Gradient-aware harmonisation of timeseries

Modules:

Name Description
exceptions

Exceptions that are used throughout

helpers

Helper functions

spline

Spline handling

utils

Utility functions

Functions:

Name Description
harmonise

Harmonise two timeseries

harmonise #

harmonise(
    target_timeseries: Timeseries,
    harmonisee_timeseries: Timeseries,
    harmonisation_time: Union[int, float],
    convergence_time: Optional[Union[int, float]],
    interpolation_target: str = "original",
    decay_method: str = "cosine",
    **kwargs: Any,
) -> Timeseries

Harmonise two timeseries

When we say harmonise, we mean make it such that the harmonisee matches with the target at some specified time point (called harmonisation time)

Parameters#

target_timeseries Target timeseries (i.e. what we harmonise to)

harmonisee_timeseries Harmonisee timeseries (i.e. the timeseries we want to harmonise)

harmonisation_time Time point at which harmonisee should be matched to the target

convergence_time Time point at which the harmonised data should converge towards the prediced data.

interpolation_target Target to which the harmonised timeseries should converge.

If original, we converge back to harmonisee.
If bias-corrected, we converge back to harmonissee
having applied a basic constant offset bias correction
(see the docs for further info TODO put a cross link to a notebook).

decay_method Decay function used to decay weights when interpolating between the target and our harmonisation target. If 'polynomial' is used an additional argument 'pow' to specify the power is required (should be => 1.)

**kwargs keyword arguments passed to make_interp_spline or 'polynomial_decay'

Returns#

harmonised_timeseries : timeseries of harmonised data set

Raises#

ValueError interpolation_target must be either 'original' or 'bias_corrected'

Source code in src/gradient_aware_harmonisation/__init__.py
def harmonise(  # noqa: PLR0913
    target_timeseries: Timeseries,
    harmonisee_timeseries: Timeseries,
    harmonisation_time: Union[int, float],
    convergence_time: Optional[Union[int, float]],
    interpolation_target: str = "original",
    decay_method: str = "cosine",
    **kwargs: Any,
) -> Timeseries:
    """
    Harmonise two timeseries

    When we say harmonise, we mean make it
    such that the harmonisee matches with the target at some
    specified time point (called harmonisation time)

    Parameters
    ----------
    target_timeseries
        Target timeseries (i.e. what we harmonise to)

    harmonisee_timeseries
        Harmonisee timeseries (i.e. the timeseries we want to harmonise)

    harmonisation_time
        Time point at which harmonisee should be matched to the target

    convergence_time
        Time point at which the harmonised data
        should converge towards the prediced data.

    interpolation_target
        Target to which the harmonised timeseries should converge.

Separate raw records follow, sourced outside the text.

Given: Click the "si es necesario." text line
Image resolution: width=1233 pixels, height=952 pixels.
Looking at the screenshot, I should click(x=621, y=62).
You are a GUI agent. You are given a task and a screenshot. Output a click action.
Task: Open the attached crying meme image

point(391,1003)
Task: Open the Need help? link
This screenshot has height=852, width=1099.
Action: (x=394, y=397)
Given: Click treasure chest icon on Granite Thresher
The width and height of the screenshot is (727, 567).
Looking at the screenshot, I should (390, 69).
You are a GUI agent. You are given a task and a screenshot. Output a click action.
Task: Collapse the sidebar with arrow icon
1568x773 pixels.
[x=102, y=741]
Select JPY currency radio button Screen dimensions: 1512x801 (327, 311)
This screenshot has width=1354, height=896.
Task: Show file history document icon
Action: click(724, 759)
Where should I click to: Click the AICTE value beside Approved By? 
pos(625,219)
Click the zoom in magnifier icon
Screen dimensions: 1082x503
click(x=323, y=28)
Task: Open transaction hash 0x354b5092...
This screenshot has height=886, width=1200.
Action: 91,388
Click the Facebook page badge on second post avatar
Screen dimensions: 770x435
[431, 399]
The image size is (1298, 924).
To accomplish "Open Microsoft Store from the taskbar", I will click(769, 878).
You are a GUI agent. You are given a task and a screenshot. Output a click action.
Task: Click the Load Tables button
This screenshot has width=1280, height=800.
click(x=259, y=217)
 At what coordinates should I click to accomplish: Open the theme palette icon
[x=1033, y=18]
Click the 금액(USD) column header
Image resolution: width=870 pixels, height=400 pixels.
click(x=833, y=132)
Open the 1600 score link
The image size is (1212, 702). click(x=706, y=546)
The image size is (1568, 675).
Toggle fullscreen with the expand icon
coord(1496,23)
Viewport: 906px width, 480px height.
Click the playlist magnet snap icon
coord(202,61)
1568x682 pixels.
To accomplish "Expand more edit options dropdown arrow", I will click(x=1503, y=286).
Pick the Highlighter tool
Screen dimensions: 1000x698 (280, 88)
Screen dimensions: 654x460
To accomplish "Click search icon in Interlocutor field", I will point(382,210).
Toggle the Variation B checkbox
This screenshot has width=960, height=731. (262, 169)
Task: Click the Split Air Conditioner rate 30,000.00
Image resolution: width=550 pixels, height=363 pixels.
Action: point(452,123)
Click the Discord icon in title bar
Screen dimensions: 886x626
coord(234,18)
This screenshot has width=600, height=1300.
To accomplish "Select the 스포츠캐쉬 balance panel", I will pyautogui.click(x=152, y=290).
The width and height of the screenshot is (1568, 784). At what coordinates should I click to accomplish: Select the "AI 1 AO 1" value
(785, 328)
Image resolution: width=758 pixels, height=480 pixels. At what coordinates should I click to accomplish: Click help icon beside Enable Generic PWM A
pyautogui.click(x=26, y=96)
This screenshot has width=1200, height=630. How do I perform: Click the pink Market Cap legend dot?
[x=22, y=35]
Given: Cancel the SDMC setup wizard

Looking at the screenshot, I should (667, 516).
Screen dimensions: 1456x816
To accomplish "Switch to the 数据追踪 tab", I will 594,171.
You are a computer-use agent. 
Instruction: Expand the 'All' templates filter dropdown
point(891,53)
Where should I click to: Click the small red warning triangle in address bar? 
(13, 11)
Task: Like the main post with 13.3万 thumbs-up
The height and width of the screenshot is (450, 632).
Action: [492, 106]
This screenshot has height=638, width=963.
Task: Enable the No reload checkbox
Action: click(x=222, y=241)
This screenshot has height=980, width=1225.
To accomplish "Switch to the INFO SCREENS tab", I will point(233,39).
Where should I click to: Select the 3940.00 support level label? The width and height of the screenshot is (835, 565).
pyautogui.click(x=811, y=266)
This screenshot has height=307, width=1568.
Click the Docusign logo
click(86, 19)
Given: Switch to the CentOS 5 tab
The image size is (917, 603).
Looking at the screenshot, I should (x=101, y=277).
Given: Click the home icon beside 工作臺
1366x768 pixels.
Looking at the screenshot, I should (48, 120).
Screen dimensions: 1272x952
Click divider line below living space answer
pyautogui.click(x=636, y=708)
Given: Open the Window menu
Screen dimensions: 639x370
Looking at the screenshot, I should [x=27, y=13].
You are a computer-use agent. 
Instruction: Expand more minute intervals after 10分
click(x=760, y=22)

        If original, we converge back to harmonisee.
        If bias-corrected, we converge back to harmonissee
        having applied a basic constant offset bias correction
        (see the docs for further info TODO put a cross link to a notebook).

    decay_method
        Decay function used to decay weights
        when interpolating between the target and our harmonisation target.
        If 'polynomial' is used an additional argument 'pow' to specify the power
        is required (should be => 1.)

    **kwargs
        keyword arguments passed to `make_interp_spline` or 'polynomial_decay'

    Returns
    -------
    harmonised_timeseries :
        timeseries of harmonised data set

    Raises
    ------
    ValueError
        interpolation_target must be either 'original' or 'bias_corrected'
    """
    if interpolation_target not in ["original", "bias_corrected"]:
        raise ValueError(  # noqa: TRY003
            "interpolation_target must be 'original' or 'bias_corrected'. "
            f"Got {interpolation_target=}"
        )

    # compute splines
    target_spline = timeseries_to_spline(target_timeseries, **kwargs)
    harmonisee_spline = timeseries_to_spline(harmonisee_timeseries, **kwargs)

    # compute harmonised spline
    harmonised_spline = harmonise_splines(
        target=target_spline,
        harmonisee=harmonisee_spline,
        harmonisation_time=harmonisation_time,
        **kwargs,
    )

    # get target of interpolation
    if interpolation_target == "original":
        interpol_target: Spline = harmonisee_spline
    if interpolation_target == "bias_corrected":
        interpol_target = harmonise_constant_offset(
            target=target_spline,
            harmonisee=harmonisee_spline,
            harmonisation_time=harmonisation_time,
        )

    # compute interpolation timeseries
    interpolated_timeseries = interpolate_harmoniser(
        interpol_target,
        harmonised_spline,
        harmonisee_timeseries,
        convergence_time,
        harmonisation_time,
        decay_method,
        **kwargs,
    )

    return interpolated_timeseries